**PROVIDED RECORDS**
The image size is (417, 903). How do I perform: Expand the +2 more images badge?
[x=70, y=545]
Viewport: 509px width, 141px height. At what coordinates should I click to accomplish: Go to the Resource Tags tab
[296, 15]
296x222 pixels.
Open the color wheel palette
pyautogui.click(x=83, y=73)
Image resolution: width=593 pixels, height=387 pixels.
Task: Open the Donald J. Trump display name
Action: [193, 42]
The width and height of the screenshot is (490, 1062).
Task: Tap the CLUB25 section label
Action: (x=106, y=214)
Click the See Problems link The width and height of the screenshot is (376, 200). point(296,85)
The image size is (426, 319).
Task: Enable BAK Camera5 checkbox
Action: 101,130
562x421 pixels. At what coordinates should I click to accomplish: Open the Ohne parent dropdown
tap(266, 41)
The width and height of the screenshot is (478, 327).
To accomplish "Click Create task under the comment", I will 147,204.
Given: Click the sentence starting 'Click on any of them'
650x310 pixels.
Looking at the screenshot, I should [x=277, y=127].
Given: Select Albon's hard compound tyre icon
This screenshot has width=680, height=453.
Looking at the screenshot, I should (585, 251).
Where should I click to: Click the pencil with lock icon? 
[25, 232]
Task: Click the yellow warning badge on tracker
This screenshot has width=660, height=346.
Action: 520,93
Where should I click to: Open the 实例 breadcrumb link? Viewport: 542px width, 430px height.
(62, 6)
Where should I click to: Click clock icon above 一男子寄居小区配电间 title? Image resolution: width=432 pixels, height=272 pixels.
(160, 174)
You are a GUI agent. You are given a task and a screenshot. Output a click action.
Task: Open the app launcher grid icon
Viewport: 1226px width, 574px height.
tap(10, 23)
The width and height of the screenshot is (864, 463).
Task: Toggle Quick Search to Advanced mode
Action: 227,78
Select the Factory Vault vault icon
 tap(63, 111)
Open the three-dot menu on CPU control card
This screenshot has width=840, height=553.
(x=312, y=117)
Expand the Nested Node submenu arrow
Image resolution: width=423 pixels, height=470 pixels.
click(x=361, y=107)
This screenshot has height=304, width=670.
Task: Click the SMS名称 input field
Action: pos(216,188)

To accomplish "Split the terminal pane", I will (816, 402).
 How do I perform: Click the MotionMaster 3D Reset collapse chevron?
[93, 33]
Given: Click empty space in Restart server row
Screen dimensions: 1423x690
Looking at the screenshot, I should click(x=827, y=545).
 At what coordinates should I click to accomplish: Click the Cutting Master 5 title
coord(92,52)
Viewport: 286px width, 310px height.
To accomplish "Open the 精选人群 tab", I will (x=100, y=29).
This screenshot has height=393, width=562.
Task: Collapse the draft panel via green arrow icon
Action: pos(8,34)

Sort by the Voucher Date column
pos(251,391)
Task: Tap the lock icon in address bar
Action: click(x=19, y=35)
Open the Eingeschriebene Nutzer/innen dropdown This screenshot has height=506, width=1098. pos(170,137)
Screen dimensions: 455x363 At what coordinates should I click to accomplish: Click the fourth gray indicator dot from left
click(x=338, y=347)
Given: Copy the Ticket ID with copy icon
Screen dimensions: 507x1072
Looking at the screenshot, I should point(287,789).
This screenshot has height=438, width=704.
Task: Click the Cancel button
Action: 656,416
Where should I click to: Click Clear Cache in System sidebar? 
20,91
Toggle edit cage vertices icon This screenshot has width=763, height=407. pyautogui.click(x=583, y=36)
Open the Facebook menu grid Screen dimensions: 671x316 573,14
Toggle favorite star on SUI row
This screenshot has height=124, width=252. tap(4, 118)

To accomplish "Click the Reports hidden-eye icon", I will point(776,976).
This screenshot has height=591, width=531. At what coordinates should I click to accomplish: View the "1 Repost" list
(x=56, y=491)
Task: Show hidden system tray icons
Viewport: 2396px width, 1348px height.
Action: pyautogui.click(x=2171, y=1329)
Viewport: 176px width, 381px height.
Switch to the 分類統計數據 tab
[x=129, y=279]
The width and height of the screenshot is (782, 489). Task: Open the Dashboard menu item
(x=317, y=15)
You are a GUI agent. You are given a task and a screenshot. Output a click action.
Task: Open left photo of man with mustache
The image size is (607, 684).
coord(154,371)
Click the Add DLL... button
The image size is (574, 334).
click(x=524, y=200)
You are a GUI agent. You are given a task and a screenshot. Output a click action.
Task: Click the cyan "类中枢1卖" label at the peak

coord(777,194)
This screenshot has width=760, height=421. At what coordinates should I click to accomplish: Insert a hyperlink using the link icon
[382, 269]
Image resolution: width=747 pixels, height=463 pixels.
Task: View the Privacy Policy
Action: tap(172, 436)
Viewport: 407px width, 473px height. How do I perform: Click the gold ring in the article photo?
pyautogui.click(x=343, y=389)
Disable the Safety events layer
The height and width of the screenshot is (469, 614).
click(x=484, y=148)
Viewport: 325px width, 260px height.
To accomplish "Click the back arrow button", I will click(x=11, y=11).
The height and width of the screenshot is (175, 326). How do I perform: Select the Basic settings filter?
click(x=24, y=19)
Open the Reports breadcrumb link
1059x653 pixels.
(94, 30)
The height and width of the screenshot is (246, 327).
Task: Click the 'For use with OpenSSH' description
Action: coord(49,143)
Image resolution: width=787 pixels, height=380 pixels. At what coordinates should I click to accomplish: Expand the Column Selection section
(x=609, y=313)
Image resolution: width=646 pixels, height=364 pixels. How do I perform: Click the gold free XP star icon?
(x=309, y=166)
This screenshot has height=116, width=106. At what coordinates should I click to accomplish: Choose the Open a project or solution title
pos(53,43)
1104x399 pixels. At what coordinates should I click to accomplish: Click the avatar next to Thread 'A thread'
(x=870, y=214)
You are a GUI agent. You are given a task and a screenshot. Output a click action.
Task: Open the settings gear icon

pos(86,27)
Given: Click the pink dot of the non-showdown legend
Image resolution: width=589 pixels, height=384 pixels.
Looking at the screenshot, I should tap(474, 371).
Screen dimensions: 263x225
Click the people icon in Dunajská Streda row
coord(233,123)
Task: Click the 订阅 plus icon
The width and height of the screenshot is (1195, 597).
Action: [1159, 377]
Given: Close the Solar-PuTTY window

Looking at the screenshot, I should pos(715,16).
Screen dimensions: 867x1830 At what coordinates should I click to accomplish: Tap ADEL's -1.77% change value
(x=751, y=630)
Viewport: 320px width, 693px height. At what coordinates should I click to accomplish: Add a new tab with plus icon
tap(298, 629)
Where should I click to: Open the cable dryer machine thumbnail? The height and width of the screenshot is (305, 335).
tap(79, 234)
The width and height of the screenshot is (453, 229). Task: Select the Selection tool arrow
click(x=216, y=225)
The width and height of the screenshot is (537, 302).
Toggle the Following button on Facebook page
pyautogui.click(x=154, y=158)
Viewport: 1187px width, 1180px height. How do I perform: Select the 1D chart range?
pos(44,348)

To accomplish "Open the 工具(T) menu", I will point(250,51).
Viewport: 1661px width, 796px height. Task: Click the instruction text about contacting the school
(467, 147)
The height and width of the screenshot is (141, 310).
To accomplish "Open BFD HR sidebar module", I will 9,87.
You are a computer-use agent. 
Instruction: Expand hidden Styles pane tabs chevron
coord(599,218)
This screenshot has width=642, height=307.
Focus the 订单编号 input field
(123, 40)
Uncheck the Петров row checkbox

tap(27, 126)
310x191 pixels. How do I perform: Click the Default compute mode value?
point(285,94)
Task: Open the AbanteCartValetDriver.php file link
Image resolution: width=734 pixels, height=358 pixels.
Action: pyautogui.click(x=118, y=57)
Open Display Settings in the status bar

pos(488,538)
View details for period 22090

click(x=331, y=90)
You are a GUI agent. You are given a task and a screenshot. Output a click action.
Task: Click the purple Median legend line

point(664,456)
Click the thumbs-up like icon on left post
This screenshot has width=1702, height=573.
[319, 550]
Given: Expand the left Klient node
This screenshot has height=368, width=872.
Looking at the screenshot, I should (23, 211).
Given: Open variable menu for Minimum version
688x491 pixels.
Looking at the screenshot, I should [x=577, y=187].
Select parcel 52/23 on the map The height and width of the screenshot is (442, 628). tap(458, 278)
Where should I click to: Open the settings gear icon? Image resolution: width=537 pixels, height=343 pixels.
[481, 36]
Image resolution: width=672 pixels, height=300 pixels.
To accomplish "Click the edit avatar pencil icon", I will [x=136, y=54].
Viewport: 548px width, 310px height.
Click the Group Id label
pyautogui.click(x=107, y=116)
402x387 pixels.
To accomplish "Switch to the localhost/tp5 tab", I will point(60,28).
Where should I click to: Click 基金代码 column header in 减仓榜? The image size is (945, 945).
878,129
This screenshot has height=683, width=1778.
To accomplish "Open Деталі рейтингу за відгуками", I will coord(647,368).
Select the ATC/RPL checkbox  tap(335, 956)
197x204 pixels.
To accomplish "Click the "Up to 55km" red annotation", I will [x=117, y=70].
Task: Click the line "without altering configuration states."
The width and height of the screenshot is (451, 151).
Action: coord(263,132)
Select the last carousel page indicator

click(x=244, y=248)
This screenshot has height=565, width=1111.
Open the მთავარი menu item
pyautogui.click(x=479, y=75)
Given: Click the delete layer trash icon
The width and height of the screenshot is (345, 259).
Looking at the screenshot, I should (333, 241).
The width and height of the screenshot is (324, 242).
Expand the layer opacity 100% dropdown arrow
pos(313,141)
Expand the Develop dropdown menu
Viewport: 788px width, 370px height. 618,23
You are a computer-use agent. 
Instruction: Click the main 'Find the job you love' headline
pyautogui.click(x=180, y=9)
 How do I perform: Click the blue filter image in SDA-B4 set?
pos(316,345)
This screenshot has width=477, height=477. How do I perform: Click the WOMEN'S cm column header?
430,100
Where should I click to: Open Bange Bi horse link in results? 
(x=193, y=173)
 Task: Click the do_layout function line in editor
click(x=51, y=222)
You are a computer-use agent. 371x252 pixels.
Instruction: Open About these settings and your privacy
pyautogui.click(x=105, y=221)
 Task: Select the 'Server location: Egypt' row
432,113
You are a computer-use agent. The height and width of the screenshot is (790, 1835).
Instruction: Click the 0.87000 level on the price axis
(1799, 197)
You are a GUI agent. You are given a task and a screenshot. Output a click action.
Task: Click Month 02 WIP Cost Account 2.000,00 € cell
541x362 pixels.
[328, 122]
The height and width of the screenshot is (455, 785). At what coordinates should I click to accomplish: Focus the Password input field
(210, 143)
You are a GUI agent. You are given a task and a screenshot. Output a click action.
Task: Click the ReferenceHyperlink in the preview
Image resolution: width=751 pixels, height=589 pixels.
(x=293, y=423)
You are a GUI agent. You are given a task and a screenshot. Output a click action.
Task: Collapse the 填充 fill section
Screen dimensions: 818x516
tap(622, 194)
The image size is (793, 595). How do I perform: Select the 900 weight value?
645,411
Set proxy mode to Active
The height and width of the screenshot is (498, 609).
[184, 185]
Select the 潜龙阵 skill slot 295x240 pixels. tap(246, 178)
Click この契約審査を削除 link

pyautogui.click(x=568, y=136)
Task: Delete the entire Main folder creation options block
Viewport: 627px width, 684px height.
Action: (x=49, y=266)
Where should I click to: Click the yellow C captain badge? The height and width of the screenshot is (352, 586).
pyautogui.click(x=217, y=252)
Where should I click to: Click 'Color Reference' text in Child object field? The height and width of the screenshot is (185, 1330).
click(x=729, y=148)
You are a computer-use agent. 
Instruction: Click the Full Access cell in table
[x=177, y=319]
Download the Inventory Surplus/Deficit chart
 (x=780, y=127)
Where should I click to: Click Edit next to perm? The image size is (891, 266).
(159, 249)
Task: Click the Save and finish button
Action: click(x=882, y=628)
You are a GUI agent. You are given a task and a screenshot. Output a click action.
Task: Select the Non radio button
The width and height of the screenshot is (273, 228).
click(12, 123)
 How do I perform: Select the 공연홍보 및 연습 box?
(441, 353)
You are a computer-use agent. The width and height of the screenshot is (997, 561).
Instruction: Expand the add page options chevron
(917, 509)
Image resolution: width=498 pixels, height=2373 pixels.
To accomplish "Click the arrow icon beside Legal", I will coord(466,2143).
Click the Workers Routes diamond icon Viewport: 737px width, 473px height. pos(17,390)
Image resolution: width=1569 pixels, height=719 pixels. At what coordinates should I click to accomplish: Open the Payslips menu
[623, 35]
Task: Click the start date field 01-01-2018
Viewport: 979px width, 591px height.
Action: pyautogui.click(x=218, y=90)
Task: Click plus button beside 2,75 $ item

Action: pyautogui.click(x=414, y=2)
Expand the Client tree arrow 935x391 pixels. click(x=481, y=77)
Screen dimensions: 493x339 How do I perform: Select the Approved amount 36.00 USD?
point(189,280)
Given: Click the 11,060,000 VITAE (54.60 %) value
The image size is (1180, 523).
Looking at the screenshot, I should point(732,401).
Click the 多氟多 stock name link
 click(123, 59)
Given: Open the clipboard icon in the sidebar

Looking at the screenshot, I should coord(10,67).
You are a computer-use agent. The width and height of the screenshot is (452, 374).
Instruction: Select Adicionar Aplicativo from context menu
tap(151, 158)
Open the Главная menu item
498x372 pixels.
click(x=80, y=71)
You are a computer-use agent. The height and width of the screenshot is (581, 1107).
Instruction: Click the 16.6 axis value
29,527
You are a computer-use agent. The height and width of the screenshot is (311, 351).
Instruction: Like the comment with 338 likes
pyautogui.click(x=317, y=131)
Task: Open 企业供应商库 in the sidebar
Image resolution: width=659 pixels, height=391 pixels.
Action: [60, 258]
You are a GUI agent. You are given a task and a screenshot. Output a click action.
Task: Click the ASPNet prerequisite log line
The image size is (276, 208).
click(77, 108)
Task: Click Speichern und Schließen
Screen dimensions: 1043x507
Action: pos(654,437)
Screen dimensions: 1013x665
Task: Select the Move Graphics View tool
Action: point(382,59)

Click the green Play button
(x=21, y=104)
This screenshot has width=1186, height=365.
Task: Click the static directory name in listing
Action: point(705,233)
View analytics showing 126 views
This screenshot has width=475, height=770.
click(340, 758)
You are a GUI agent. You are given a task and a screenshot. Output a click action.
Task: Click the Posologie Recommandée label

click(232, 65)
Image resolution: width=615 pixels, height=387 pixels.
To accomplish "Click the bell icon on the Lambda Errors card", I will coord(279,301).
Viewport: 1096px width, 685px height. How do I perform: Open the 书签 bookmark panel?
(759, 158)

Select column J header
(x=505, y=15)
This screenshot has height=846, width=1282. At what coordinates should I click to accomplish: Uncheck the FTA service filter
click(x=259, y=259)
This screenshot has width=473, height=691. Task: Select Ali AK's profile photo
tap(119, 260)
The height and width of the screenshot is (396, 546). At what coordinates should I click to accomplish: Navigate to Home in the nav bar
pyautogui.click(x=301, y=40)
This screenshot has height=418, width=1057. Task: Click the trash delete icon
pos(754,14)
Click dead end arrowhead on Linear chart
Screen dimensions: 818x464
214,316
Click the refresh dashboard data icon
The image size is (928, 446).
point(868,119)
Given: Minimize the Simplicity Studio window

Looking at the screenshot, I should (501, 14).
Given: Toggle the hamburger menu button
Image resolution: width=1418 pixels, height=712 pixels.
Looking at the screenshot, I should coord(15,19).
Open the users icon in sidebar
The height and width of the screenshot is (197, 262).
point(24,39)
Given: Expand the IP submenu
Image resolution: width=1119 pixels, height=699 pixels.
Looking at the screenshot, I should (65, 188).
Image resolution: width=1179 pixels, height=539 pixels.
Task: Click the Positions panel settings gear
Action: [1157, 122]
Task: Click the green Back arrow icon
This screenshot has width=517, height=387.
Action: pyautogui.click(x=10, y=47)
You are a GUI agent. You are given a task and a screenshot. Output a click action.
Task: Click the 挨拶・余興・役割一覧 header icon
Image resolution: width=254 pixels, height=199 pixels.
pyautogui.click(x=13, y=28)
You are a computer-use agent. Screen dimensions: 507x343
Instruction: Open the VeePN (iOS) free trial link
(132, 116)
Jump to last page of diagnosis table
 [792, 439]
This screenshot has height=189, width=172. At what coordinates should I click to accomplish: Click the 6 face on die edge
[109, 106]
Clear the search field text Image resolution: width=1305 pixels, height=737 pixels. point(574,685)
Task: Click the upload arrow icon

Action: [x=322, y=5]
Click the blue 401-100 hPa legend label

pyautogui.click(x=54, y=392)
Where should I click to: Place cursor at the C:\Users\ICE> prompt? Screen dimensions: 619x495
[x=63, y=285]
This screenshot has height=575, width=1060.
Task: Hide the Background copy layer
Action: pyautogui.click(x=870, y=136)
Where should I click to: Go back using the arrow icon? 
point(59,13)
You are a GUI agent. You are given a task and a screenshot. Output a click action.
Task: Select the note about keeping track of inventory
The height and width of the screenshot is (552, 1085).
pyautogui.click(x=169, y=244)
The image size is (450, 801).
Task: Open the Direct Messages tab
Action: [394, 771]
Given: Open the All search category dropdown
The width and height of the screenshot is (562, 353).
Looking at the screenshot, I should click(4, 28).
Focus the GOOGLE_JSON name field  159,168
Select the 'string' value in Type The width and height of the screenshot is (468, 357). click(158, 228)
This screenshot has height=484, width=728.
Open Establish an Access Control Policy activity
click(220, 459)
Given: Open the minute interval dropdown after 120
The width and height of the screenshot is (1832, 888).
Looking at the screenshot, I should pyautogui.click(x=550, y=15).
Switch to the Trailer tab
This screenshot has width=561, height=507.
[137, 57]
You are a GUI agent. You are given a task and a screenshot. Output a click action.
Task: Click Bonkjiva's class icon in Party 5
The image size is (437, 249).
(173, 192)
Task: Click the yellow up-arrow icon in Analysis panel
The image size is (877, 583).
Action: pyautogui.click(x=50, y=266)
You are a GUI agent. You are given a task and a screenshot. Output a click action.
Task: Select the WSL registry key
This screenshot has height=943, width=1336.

**TASK TO CARRY OUT**
Collect, from the material above, every line containing the word "computer".

**YOUR RESPONSE**
You are a computer-use agent. 
You are a computer-use agent. 
You are a computer-use agent. 371x252 pixels.
You are a computer-use agent. The height and width of the screenshot is (790, 1835).
You are a computer-use agent. 
You are a computer-use agent. The width and height of the screenshot is (997, 561).
You are a computer-use agent. The width and height of the screenshot is (452, 374).
You are a computer-use agent. The height and width of the screenshot is (581, 1107).
You are a computer-use agent. The height and width of the screenshot is (311, 351).
You are a computer-use agent. Screen dimensions: 507x343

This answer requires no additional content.